CWL----The Last Letter Home: On Campaign, On The Battlefield, In The Hospital, In Prison

Proud To Say I Am A Union Soldier: The Last Letters Home From Federal Soldiers Written During the Civil War, 1861-1965, Franklin R. Crawford, Heritage Books, 238pp., , 20+ photographs, notes, bibliography, index, $29.95.

Crawford has done good service to Federals who died during the war. Similar in many ways to a portion of Greg Coco's work focusing on Gettysburg, Crawford organizes and edits the letters home of 31 Federal soldiers. He is a careful researcher who offers between 15 and 40 notes for each of the individuals. Crawford's comments are not overwrought with Victorian pathos but are clear and concise summaries of the soldiers journeys, camplife and encounters on the battlefield.

Private Pliny F. White, Company E. 14th Vermont encounters drills, picket duty, drills, weapon care, drills after he enlists in early September 1862. With other Vermont regiments that enlisted during the early fall of 1862, the 14th travel to Washington D.C. to man the forts. White frets that his term of service will expire and no combat will be seen. Fortunately Confederate raider Mosby strays to close to Washington DC and two Vermont brigades are ordered out of the forts. Marching from northern Virginia, through Maryland, the Vermonters arrive in Gettysburg on July 2. He writes on July 2 to his sister, "The chances are that today we shall go into battle." Pliny must wait 24 hours for that to happen. Wounded severely in the arm, Pliny is sent on July 5 to the Seminary Hospital. His last letter is July 31. One other letter follows. Francis Bell writes to White's family that Pliny died at 10pm on August 5 due to fever and diahrea (sic).

Ernst Damkoehler,a veteran of the Prussian army and private in Company I, 26th Wisconsin, has commissary duties which bores him but does allow him to sell his free time as a horse groom. Safe during the 1862 and 1863 campaigns of the Army of the Potomac due to his rear eschelon duties. The Eleventh Corps in which Ernst serves is transferred to Chattanooga and participates in the breakout. Stripping the commissary to the barest essentials, Sherman orders commissary soldiers to be transferred to the front in the Atlanta campaign. His last letter home is April 17 1864. He is wounded and captured at Resaca, sent to Andersonville Prison. He dies in June 1864 from complications of the wound and diarrhea. Twelve graves in Anderson hold men of the 26th Wisconsin.

Crawford sets forth soldiers' remarks with a simplicity and directness that is sobering. Each soldier's story takes about 20 minutes to read. The impact of reading the soldiers' description of the ordinariness of their camps, their marches, their cooking, their drills helps the reader to understand these were ordinary men. Loving and missing terribly their families contrasts with the aloneness of being one dying soldier in the Seminary Hospital that held over 700 or being one of the fifty a day who died at Andersonville.

Readers who are reenactors or those who wish to recall to memory the lives of Civil War soldiers will enjoy this book. Also, those editing family letters would do well to look to this book as a model of a difficult task well done.

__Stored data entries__
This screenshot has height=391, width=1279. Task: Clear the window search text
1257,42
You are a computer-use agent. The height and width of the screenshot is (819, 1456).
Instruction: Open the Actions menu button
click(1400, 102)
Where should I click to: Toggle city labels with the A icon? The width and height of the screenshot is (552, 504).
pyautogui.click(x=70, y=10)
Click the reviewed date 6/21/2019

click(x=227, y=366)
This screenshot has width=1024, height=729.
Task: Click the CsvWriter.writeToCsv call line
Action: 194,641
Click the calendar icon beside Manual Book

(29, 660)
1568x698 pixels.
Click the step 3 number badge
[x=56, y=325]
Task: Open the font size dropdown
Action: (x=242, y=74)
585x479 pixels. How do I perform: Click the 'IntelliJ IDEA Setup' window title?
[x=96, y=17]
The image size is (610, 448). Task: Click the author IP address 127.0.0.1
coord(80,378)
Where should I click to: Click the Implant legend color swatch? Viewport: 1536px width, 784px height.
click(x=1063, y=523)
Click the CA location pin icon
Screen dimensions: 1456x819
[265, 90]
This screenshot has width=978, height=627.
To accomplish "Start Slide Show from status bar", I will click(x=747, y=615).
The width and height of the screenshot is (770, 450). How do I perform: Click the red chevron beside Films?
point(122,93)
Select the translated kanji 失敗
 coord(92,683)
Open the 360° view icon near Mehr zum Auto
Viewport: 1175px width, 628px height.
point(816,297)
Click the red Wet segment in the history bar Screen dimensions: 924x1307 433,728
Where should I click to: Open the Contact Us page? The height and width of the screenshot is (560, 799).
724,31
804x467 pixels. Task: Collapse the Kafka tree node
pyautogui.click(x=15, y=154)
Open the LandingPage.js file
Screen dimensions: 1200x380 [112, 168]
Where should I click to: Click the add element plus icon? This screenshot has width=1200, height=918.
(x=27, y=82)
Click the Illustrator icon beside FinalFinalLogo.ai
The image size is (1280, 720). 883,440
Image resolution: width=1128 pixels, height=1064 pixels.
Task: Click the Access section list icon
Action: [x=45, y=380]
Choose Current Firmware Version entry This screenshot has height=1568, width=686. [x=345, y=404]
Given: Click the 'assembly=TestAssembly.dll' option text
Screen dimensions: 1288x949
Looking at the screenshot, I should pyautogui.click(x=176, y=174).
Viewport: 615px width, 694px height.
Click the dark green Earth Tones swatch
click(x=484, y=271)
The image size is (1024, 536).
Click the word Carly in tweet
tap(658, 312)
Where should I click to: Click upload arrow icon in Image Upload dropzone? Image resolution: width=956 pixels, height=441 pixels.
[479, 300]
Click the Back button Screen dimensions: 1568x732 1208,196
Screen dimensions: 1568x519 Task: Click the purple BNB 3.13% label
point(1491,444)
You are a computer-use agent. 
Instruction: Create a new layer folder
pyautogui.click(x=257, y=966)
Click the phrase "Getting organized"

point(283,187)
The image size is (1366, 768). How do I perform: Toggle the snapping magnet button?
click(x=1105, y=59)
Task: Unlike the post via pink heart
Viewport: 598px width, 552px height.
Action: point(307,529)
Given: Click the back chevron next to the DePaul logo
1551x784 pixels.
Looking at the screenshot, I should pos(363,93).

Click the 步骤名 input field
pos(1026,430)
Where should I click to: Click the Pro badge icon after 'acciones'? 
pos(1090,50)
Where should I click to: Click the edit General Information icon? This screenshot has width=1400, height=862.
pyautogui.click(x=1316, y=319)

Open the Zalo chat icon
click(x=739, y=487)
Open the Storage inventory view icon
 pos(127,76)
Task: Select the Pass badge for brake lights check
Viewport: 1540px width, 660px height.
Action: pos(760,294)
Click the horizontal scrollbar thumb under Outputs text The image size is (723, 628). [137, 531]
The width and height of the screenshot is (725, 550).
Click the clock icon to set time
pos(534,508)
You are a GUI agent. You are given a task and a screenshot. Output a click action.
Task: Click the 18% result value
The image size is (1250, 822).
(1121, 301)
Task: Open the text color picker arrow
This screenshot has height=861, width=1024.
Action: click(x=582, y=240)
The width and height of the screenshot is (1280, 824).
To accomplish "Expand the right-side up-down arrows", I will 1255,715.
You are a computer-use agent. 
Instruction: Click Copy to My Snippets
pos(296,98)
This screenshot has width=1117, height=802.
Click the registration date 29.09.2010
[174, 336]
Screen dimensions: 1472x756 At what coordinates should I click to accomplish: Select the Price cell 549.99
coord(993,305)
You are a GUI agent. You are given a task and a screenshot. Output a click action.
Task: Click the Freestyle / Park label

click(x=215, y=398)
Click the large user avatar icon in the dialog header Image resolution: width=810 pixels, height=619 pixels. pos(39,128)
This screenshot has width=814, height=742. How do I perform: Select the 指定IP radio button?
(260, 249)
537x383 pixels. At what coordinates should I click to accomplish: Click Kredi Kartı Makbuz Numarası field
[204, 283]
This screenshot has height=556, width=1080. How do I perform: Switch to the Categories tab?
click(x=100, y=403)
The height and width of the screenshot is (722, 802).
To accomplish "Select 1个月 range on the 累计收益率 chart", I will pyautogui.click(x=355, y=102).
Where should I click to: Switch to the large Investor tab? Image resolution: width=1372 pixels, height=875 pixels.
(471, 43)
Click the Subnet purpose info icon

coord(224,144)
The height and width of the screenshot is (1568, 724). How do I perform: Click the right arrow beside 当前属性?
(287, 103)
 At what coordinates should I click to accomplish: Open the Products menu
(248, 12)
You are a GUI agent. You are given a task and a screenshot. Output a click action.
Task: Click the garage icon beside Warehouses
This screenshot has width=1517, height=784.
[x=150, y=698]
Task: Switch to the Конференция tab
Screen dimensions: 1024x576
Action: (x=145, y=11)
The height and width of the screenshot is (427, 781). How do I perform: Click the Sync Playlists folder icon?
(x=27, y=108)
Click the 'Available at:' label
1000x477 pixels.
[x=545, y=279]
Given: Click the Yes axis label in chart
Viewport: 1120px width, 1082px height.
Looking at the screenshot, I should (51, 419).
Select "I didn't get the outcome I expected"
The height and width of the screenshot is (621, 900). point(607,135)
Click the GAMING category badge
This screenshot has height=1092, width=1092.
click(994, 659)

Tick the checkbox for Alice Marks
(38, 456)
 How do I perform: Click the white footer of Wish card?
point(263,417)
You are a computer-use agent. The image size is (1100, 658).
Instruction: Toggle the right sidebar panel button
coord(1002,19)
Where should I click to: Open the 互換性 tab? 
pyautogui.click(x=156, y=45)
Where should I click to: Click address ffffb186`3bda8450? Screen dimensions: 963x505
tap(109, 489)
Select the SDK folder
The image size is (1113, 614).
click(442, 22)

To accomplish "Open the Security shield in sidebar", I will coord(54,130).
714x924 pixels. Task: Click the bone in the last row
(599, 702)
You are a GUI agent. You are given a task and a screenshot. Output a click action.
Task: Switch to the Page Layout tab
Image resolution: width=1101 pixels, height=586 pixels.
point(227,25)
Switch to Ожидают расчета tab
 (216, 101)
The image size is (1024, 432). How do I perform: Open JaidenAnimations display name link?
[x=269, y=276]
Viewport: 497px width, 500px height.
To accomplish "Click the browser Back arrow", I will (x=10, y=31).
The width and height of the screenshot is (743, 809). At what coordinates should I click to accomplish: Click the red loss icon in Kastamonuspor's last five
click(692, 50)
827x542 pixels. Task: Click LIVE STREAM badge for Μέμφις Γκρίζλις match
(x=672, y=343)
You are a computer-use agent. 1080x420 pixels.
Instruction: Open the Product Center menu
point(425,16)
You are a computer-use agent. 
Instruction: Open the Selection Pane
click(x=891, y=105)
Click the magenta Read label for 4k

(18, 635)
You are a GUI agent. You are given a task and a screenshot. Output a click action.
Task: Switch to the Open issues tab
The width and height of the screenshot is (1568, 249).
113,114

__Activity A__
Can you give everything from "Crawford sets forth" down to "task well done." in the book review again, swapping "reenactors" for "living historians"?
__Activity B__
Answer these questions from the book review:
(i) How many Federal soldiers' letters does Crawford organize and edit?
(ii) What is the date of Pliny White's last letter?
(iii) To which prison was Ernst Damkoehler sent after being captured at Resaca?
The data has no connection to the book review.

__Your response A__
Crawford sets forth soldiers' remarks with a simplicity and directness that is sobering. Each soldier's story takes about 20 minutes to read. The impact of reading the soldiers' description of the ordinariness of their camps, their marches, their cooking, their drills helps the reader to understand these were ordinary men. Loving and missing terribly their families contrasts with the aloneness of being one dying soldier in the Seminary Hospital that held over 700 or being one of the fifty a day who died at Andersonville.

Readers who are living historians or those who wish to recall to memory the lives of Civil War soldiers will enjoy this book. Also, those editing family letters would do well to look to this book as a model of a difficult task well done.

__Your response B__
(i) 31
(ii) July 31
(iii) Andersonville Prison